Paul
Goble
Staunton, September 12 – In an
indication of what the Kremlin’s move toward the economic regionalization may
in fact look like, Aeroflot has announced that it plans to establish four hubs
outside of Moscow and to begin flights between and among them and not only via
Moscow’s Sheremetyevo as is currently the case.
According to a report in Vedomosti,
the four will include St. Petersburg, Sochi, Krasnoyarsk, and a city in the
Urals, most likely either Yekaterinburg or Chelyabinsk (vedomosti.ru/business/articles/2018/09/10/780500-aeroflot-haba and thebell.io/aeroflot-potratit-sotni-millionov-dollarov-na-sozdanie-habov-v-regionah/).

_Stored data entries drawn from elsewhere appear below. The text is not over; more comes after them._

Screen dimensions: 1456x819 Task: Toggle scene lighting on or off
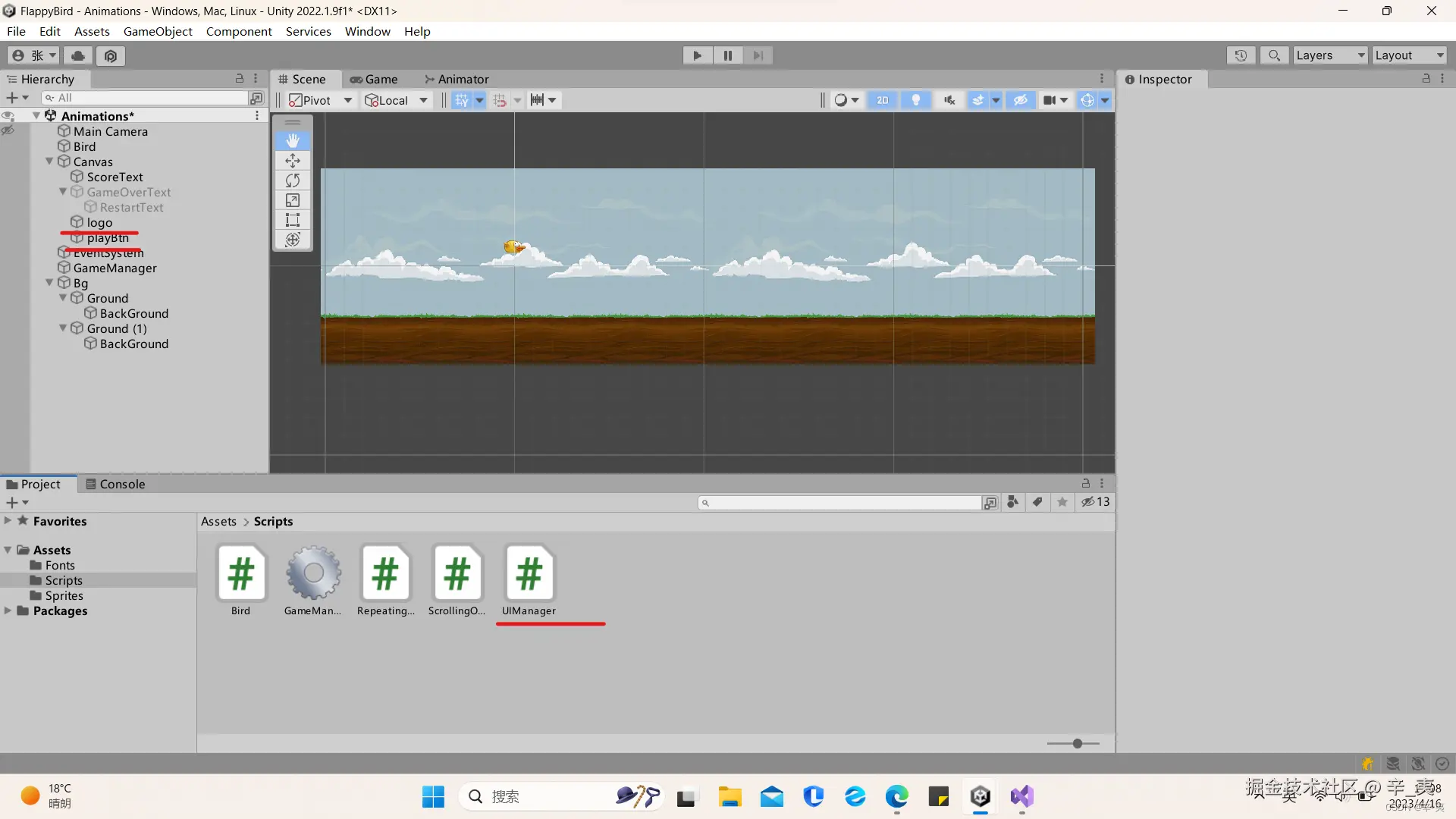click(916, 100)
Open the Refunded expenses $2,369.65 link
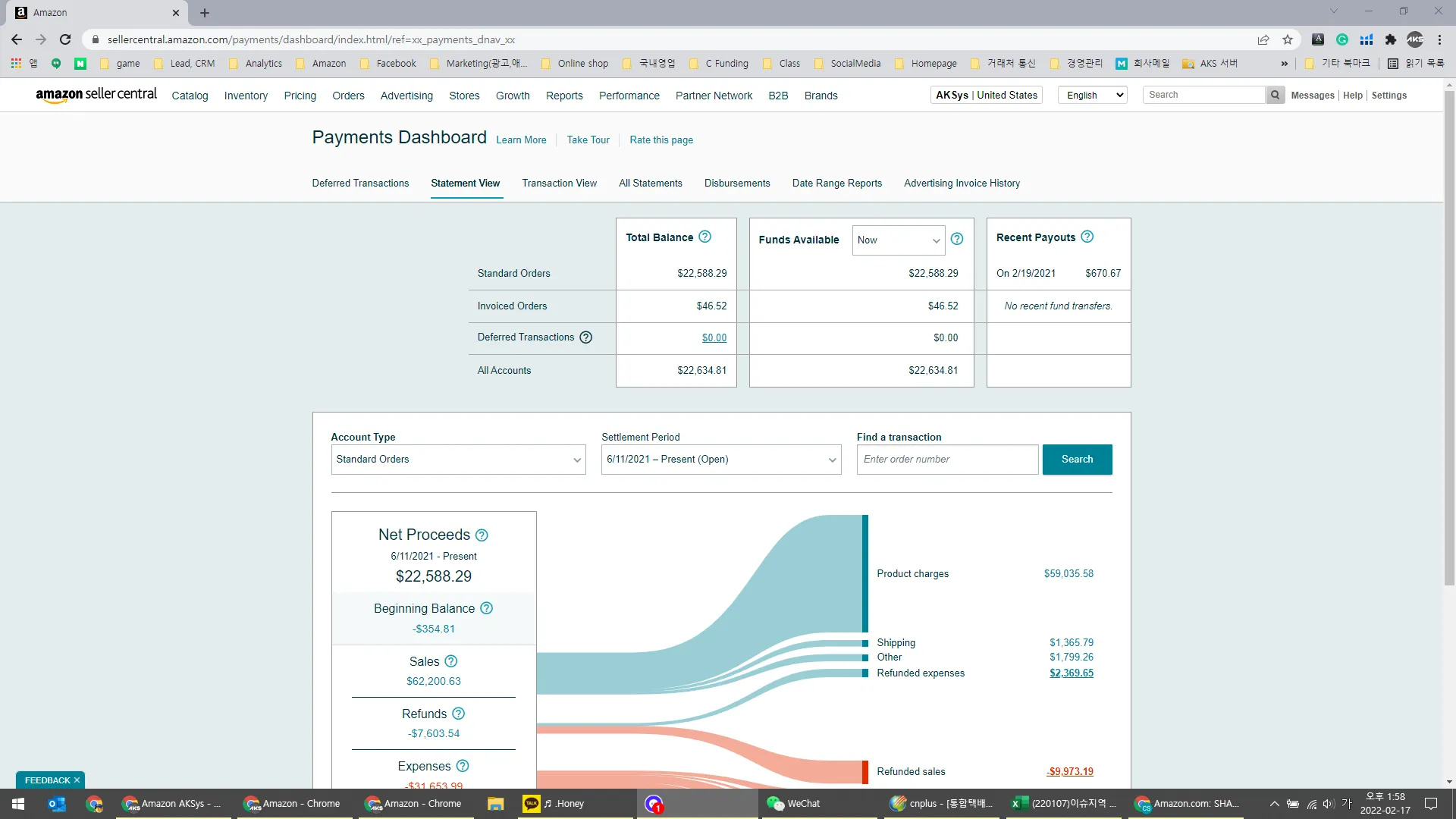Screen dimensions: 1456x819 click(x=1071, y=673)
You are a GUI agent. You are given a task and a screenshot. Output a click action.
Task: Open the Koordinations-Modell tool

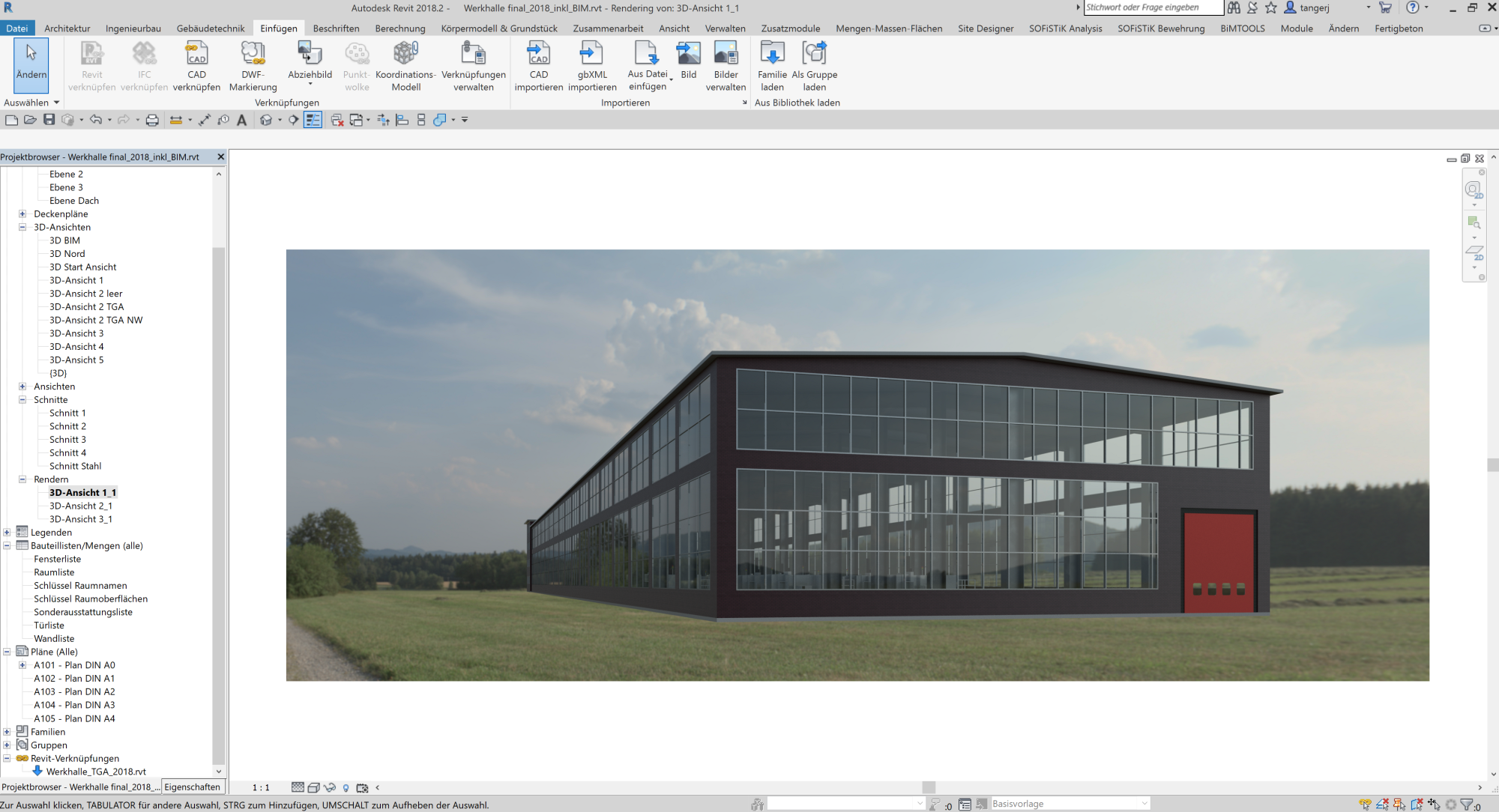(405, 66)
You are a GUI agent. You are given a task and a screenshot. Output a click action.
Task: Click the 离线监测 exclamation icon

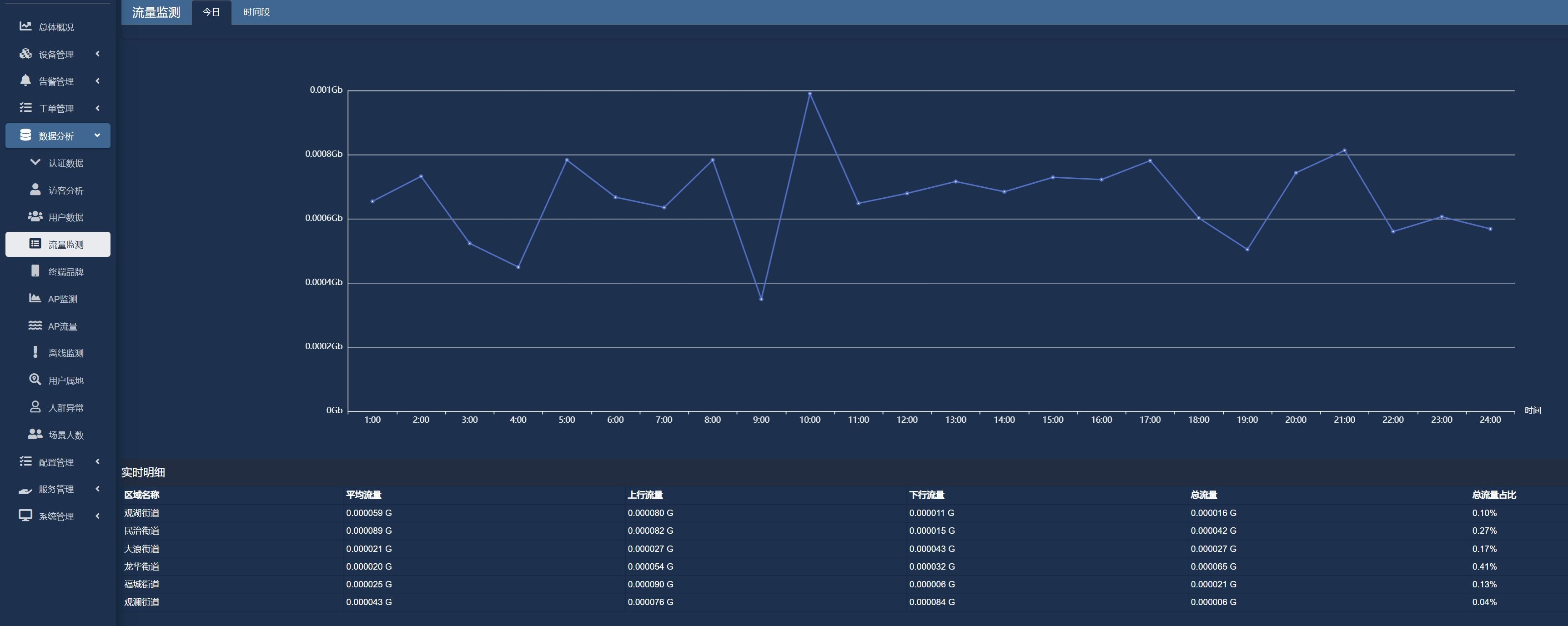pyautogui.click(x=35, y=352)
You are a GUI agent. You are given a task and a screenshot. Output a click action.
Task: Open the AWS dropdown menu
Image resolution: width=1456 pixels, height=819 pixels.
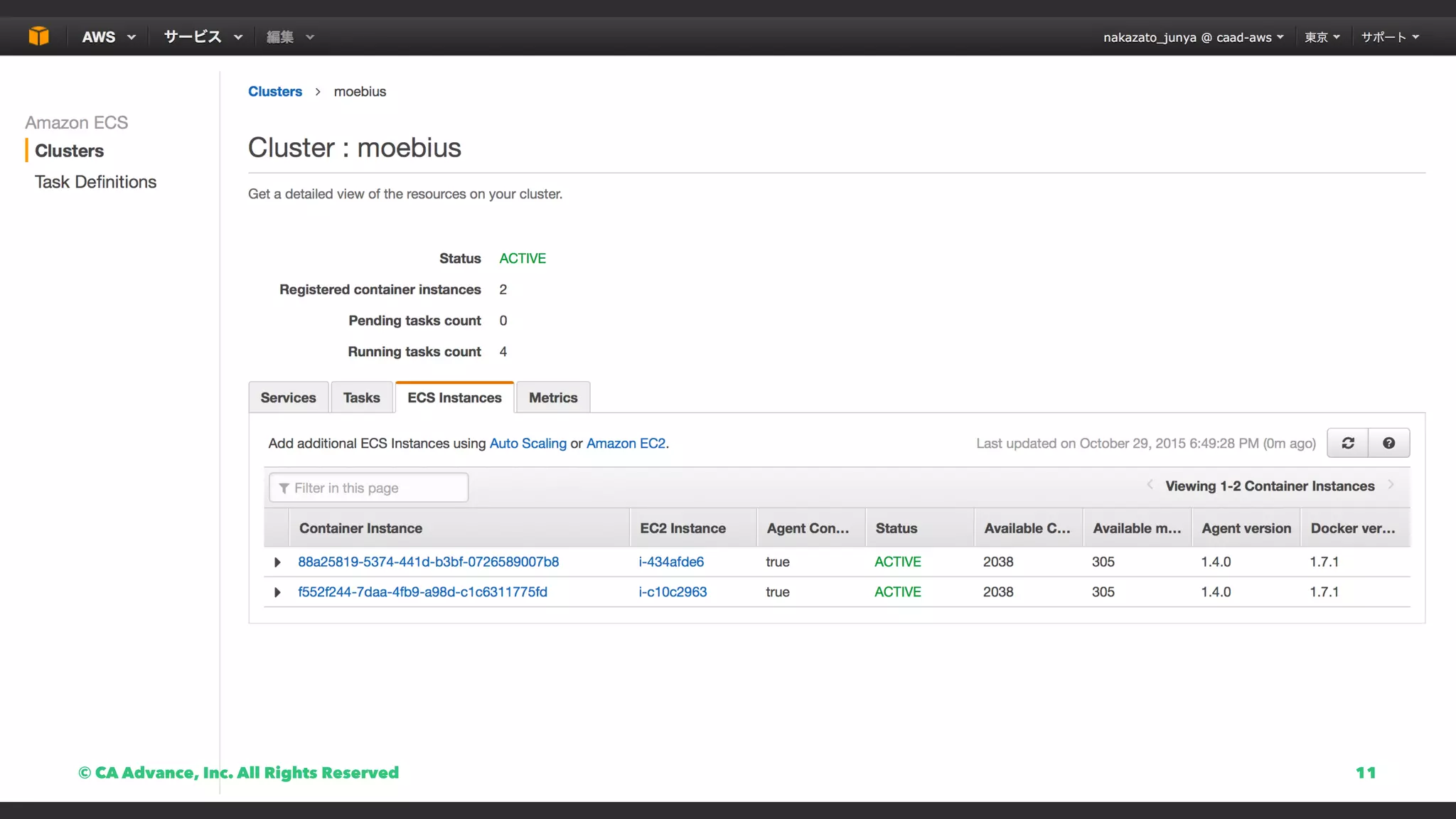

The project will cost hundreds of
millions of US dollars, the company says; and it will take some years to be
completed. But if the Russian “hub” system works as the American one does, it
will fundamentally change the relations of other regional cities among
themselves and between them and Moscow.
On the one hand, flights to more
distant parts of Russia, including Moscow, will under this system go through
these hub cities rather than as now going to Moscow and then on to the
destinations. That will make these hubs
vastly more important than the other cities outside of Moscow.
And on the other, it will mean that
people in the regions will look to their regional hub city rather than to
Moscow for their transportation needs. That shift in orientation regarding transportation
is likely to affect the mental maps people have, reducing the centrality of
Moscow and increasing the importance of regions and regional hub cities.
Because the economic and potentially
political consequences of this change are so great, the cities of Yekaterinbug
and Chelyabinsk are now locked in an intense competition to be Aeroflot’s
regional hub in the Urals. The winning city will gain in stature, and the loser
is certain to fade (ura.news/articles/1036276172).